La sfida, per i gialloblù, arriva nel peggior momento possibile.
In Coppa UEFA, superati in carrozza Kryvbas (3-2 e 3-0), Helsingborgs (1-0 e 3-1), servono le proverbiali sette camicie per avere la meglio dello Sturm Graz: gli austriaci rendono al Parma il 2-1 del Tardini, e nei supplementari sognano la qualificazione fino al minuto 110, quando un cross di Stanić diventa il gollonzo del 3-2 che apre al pareggio firmato da Crespo nel finale.
L’AVVERSARIO: IL WERDER BREMA
Il Werder Brema che incrocia le lame con il Parma è una squadra che, dopo un fisiologico periodo di transizione successivo all’addio di Otto Rehhagel, si sta gradualmente riassestando. Decisivo, in questo senso, l’avvento di Thomas Schaaf che nel finale di stagione 1998/1999 subentra a Felix Magath salvando un Werder addirittura in zona retrocessione; l’ex-bandiera del Werder conduce in salvo la squadra, riuscendo anche nell’impresa di battere il Bayern ai rigori in finale di Coppa di Germania guadagnandosi quindi il pass per la Coppa UEFA 1999/2000.
Confermato nella stagione successiva, Schaaf si disimpegna bene in patria grazie anche a una squadra capace di contare sull’esperienza del 37enne (ex Juve) Júlio César in difesa, la sostanza di Baumann e Frings in mezzo al campo e un attacco nel quale Claudio Pizarro si aggiunge in estate all’estro di Bode ed Herzog e ai gol di Ailton. I ragazzi di Schaaf si sbarazzano senza esitazioni del Bodø/Glimt (5-0 in Norvegia e 1-1 in casa), mentre rimanendo in Norvegia si rivela più ostico il Viking (0-0 in Germania, 2-2 in trasferta).
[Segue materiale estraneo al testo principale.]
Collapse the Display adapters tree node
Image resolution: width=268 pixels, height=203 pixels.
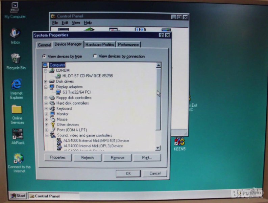[46, 87]
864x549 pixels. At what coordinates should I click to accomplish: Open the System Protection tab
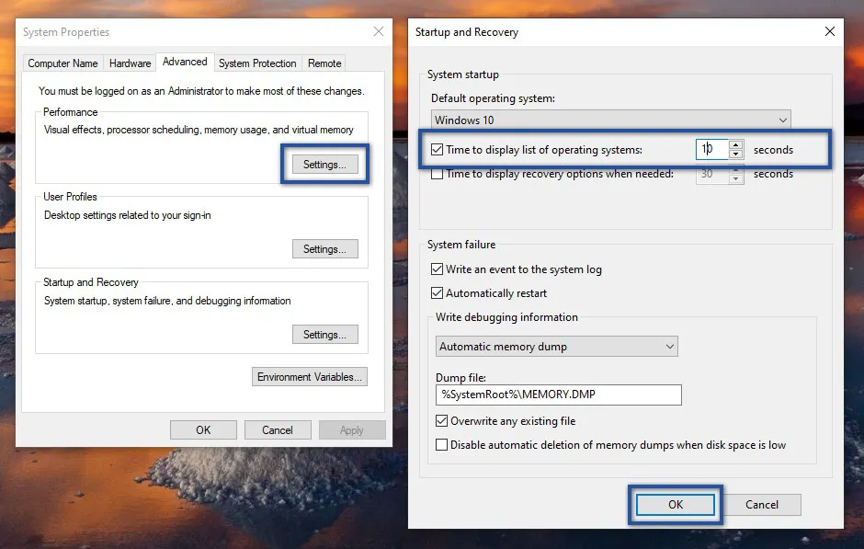pos(257,63)
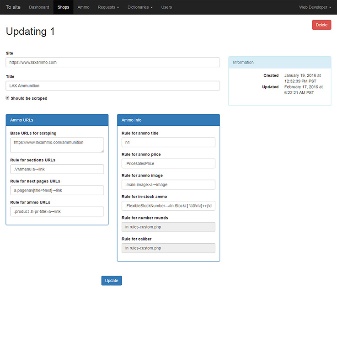The height and width of the screenshot is (337, 337).
Task: Click into the Title text field
Action: point(112,86)
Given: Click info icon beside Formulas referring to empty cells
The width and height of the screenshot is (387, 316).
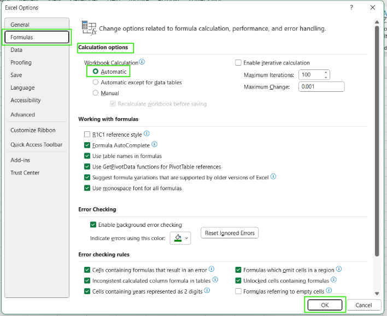Looking at the screenshot, I should click(x=329, y=291).
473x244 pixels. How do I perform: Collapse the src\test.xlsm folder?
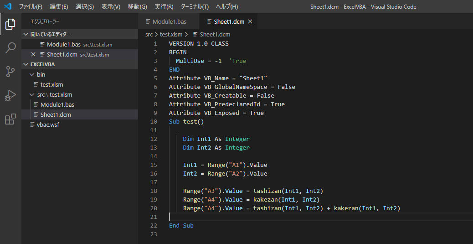click(31, 95)
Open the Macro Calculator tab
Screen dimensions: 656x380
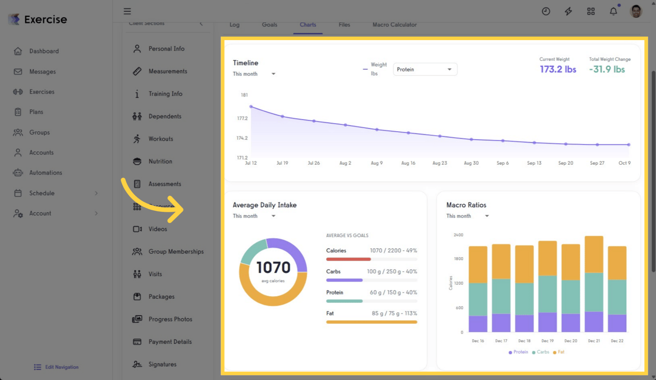(394, 24)
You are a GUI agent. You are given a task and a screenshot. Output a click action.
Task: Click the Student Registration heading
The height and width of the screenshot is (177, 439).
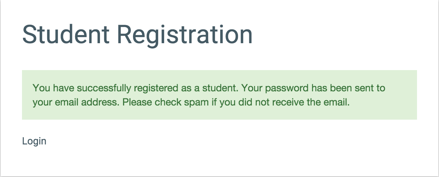[137, 35]
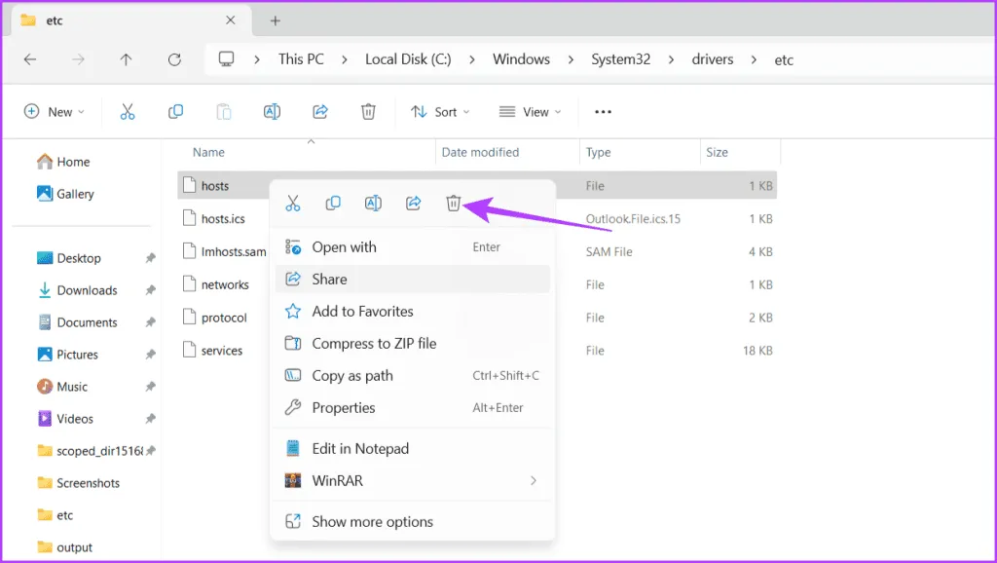Image resolution: width=997 pixels, height=563 pixels.
Task: Click the Refresh button in navigation bar
Action: pyautogui.click(x=174, y=59)
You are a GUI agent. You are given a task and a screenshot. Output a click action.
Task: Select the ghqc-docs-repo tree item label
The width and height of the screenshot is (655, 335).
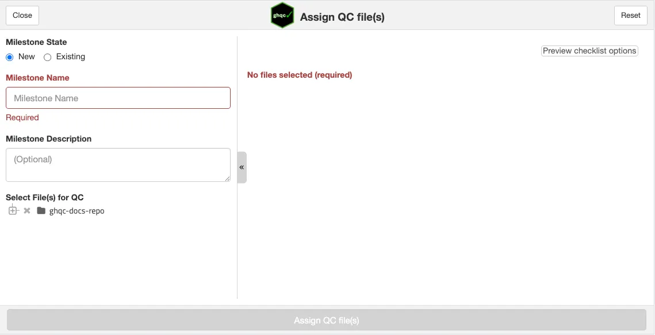pos(77,211)
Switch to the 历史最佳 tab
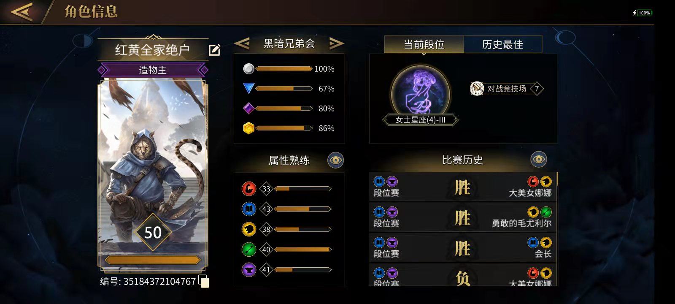The image size is (675, 304). pos(502,44)
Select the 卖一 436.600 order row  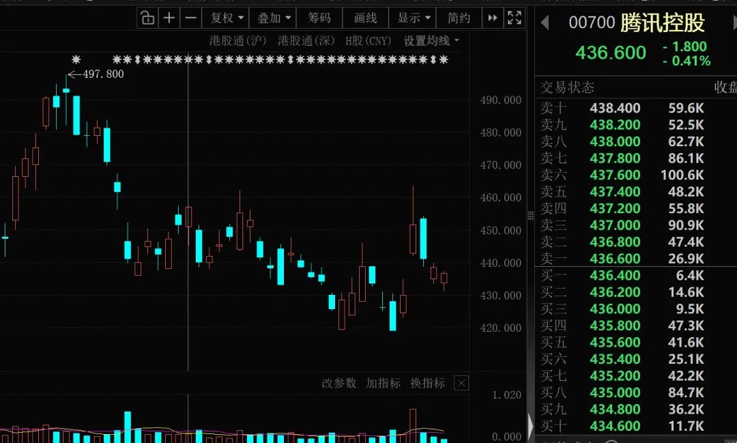coord(635,259)
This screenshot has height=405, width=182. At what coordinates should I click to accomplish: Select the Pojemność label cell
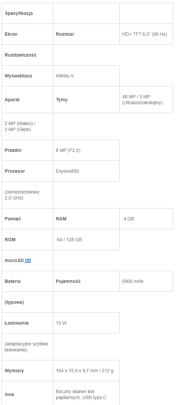point(86,281)
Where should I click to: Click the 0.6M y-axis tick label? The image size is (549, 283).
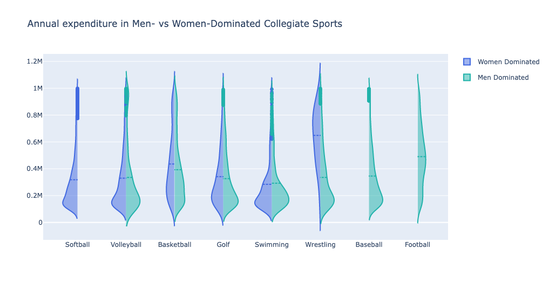point(31,142)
L’interrail del Werder sembra doversi interrompere al turno successivo, quando alla Gerland di Lione la disastrosa difesa tedesca manda a nozze i transalpini vittoriosi 3-0; al ritorno, però, i francesi ricambiano inspiegabilmente il favore e con i gol di Bode, Herzog, Baumann e Pizarro il Werder centra un clamoroso 4-0 guadagnandosi il diritto di lanciare il guanto di sfida al Parma.
LA DOPPIA SFIDA – Al Tardini, il 29 febbraio 2000, va in scena l’Atto I della sfida italo-tedesca: ancora privo di Amoroso Malesani si affida al tridente Stanić–Crespo-Ortega per scalfire la fragile retroguardia di Schaaf, che in Emilia si presenta senza Marco Bode. I gialloblù, in crisi di gioco e risultati, approcciano bene la sfida con il Werder e al 5′ trovano l’1-0 con Crespo a infilare in porta un traversone dalla destra di Ortega, facilitato da un buco di Baumann. I locali sembrano giocare per “rinchiodare” i bulloni traballanti sulla panchina di Malesani e, nonostante qualche spavento nel finale, producono un buon calcio non arrotondando però quello che comunque è successo importante se non altro per il clean-sheet.
Teutonici ed emiliani rinnovano la sfida una settimana più tardi in un Weser Stadion bollente e pronto a spingere i locali verso la rimonta, anche in virtù di quanto successo con il Lione. Malesani conferma lo stesso undici iniziale del primo round, mentre Schaaf ritrova Bode. Come è lecito aspettarsi il Werder conduce le danze, con un baricentro molto alto che mette in difficoltà un Parma incapace di gestire il pallone. L’equilibrio è rotto con merito dal Werder alla mezz’ora, con Herzog che approfitta di un errato anticipo di Sartor per sfondare in area e servire a Dabrowski il pallone del vantaggio; paradossalmente il Parma trova l’immediato pari grazie alla solita dormiente difesa tedesca, con Stanić bravo di testa a infilare un cross di Sartor su uno dei pochi spunti ospiti della gara.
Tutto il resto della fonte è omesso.